Something that really interested me about this whole project was how the organisers acknowledged the challenges of a collaborative project.  They argued that the research agenda of such a project should be defined at the point where disciplines overlap – relevant research questions should be co-formulated, rather than one discipline being an add-on to another. Disciplinary expertise exists outside of this, and has its own autonomy, but feeds in to answering the research questions.  Thus true interdisciplinarity may be collaboration: co-designing and co-executing a research agenda.

The Icelandic Sagas in Iceland

While at the start of the course I was unfamiliar with the concepts of ecocriticism and environmental humanities, I was pretty familiar with the medieval literature of the sagas.  What this course offered, however, was a very different way of looking at literature.  The course focused on investigating the links between landscape and literature, between cultural record and environmental memory.  There are so many levels to grapple with in looking at landscape in the sagas: the textual representation of a landscape written by people several centuries later.   We in our present are looking at an ‘historical’ text that is itself looking back at a historical past.

Something that I had not considered as much previously, was the importance of extra-textual traditions of remembrance and how they connect to the environment – place names, local stories and traditions.  It’s almost as if there are two afterlives of the saga texts, one the academic discourse, the other a local tradition.  To be in Iceland, looking at landscape sites mentioned in the sagas, hearing local stories and traditions about them, adds another, almost visceral, dimension to one’s engagement with the sagas.  You realise that they not only form part of a past but are keenly involved in the present.

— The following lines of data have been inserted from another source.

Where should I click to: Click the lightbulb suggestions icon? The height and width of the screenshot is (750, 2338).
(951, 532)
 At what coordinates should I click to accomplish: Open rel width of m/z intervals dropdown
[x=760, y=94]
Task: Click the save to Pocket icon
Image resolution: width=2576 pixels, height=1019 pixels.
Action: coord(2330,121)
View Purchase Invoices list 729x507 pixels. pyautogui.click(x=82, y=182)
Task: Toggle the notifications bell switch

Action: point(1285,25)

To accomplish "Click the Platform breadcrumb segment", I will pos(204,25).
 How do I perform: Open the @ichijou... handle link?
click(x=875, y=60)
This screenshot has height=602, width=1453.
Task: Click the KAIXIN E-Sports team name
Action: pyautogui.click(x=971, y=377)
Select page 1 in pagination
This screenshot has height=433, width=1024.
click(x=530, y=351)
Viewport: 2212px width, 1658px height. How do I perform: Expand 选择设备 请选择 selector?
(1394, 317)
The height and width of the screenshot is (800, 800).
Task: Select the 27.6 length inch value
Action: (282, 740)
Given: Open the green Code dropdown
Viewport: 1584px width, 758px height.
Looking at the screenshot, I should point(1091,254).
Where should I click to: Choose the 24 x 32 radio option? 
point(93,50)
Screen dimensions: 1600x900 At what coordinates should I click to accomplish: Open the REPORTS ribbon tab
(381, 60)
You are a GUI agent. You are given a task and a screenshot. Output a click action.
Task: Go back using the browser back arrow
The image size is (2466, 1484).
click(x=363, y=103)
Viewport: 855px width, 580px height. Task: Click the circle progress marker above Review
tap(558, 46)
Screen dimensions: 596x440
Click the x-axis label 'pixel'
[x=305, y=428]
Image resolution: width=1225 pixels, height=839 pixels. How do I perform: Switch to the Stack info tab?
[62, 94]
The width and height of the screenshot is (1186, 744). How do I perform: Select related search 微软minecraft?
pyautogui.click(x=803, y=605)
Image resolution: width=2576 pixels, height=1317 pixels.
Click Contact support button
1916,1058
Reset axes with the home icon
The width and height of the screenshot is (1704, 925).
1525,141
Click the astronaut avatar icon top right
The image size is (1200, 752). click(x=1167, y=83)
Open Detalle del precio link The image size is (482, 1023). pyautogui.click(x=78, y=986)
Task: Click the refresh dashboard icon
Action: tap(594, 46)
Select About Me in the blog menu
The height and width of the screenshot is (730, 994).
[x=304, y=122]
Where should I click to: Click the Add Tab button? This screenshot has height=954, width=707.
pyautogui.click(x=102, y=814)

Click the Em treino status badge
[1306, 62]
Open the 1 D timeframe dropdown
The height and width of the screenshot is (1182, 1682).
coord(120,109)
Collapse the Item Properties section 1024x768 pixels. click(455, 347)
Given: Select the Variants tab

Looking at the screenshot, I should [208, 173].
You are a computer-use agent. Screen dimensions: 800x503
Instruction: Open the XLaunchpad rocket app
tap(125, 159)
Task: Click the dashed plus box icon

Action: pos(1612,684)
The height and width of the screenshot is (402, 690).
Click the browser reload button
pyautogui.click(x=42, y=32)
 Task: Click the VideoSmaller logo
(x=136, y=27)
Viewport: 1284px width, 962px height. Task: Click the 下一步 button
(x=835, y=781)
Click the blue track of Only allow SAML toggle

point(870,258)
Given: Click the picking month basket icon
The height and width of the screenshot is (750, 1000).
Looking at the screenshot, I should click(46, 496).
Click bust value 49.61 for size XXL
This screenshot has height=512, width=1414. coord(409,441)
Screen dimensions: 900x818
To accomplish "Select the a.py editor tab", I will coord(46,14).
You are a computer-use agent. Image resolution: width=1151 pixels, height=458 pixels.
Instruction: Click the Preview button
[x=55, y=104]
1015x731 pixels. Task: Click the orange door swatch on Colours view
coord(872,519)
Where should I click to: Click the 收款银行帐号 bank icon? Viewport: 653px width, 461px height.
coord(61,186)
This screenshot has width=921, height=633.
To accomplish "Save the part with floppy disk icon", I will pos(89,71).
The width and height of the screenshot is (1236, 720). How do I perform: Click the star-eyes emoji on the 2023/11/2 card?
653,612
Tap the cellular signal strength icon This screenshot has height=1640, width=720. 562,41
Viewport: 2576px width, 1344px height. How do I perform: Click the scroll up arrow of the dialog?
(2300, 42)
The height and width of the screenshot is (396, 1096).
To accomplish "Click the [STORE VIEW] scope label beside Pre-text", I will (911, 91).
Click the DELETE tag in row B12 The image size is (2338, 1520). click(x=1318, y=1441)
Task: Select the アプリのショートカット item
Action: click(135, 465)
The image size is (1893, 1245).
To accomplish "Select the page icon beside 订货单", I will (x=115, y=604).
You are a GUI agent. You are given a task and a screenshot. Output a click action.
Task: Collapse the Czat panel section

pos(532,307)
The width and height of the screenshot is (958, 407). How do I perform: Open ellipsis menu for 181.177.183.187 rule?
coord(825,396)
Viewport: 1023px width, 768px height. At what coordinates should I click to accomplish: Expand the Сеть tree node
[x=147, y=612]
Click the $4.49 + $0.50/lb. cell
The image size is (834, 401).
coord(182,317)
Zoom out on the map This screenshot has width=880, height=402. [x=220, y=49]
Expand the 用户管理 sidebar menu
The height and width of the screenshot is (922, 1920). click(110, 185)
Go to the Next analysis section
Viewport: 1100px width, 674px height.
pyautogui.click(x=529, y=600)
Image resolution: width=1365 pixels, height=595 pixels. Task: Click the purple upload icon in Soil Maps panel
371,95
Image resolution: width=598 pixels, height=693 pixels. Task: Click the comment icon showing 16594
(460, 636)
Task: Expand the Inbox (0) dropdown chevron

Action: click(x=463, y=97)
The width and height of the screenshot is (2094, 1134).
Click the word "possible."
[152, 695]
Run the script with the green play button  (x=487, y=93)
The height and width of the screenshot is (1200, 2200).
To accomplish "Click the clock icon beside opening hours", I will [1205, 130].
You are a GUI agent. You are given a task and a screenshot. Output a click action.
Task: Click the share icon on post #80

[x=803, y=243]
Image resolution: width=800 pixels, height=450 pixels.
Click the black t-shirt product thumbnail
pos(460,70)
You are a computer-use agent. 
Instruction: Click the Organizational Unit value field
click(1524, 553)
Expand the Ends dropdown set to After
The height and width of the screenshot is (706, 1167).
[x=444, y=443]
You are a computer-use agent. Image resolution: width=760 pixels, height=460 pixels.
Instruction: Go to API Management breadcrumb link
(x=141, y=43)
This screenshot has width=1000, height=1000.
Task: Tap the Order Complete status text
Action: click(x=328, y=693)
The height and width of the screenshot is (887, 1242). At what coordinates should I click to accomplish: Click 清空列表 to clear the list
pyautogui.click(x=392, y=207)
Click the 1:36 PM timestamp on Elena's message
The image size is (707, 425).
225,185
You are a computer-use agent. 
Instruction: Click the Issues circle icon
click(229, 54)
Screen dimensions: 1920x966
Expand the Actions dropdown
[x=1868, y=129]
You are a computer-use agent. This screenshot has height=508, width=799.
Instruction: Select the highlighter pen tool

To be quite frank, I did wonder at the start of the course how on earth a medieval text could be used to inform modern environmental research.  I was surprised.  By connecting information in the sagas about weather, climate and farming practices in the landscape to archaeological and scientific research, the scholars involved in projects run by the organisations mentioned above are able to learn a lot more about changes in regional climate and the impact of various human practices.

One of the most interesting lectures that stimulated many thoughts about my own research, was that by Emily Lethbridge, a Research Fellow at the University of Iceland.  Emily spent a year touring the sites of the sagas (by herself, in a van, which was enough to impress me to be honest!) and recording the difference that this kind of first-hand experience of the Icelandic landscape made to her understanding of the saga texts and how they are remembered within that landscape. She is compiling a book on her journeys but here is a link to her blog: http://sagasteads.blogspot.co.uk/

Another of my favourite things about the course was the importance of excursions and hiking! For someone trained as a literary scholar, getting out and about in the landscape, having academic (oh, alright, and some not-so-academic!) discussions out of doors was an invigorating experience.  The world of the sagas stopped being just about words on a page, as fond of those words as I am, and became a ‘lived’ world, a world of people and nature and stories, and so many more ways of remembering than I had thought.